Data supplied:
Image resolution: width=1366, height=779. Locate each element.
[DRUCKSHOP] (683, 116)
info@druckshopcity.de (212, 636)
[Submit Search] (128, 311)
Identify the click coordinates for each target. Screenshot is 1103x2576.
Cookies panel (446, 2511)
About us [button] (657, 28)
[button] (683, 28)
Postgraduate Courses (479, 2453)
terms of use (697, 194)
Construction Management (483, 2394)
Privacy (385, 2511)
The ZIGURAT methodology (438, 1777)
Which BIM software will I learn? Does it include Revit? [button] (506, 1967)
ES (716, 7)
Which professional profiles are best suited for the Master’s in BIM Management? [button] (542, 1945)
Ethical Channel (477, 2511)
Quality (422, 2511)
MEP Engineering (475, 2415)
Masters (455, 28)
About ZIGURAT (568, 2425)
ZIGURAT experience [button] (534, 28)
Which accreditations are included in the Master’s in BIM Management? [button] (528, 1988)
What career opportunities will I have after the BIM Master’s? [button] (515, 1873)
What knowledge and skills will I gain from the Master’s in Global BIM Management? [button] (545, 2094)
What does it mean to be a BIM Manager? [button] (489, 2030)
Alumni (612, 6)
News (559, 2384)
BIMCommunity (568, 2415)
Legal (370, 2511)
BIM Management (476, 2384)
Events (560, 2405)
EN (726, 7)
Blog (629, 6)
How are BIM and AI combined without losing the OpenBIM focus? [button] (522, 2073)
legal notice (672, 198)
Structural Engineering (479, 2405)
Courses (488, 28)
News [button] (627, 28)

Exercise goal: Using the entries above, extract exactly the span from the line with "Which accreditations are" to the line with "Blog (629, 6)", both lines included; leave out everything else.

Result below:
Which accreditations are included in the Master’s in BIM Management? [button] (528, 1988)
What career opportunities will I have after the BIM Master’s? [button] (515, 1873)
What knowledge and skills will I gain from the Master’s in Global BIM Management? [button] (545, 2094)
What does it mean to be a BIM Manager? [button] (489, 2030)
Alumni (612, 6)
News (559, 2384)
BIMCommunity (568, 2415)
Legal (370, 2511)
BIM Management (476, 2384)
Events (560, 2405)
EN (726, 7)
Blog (629, 6)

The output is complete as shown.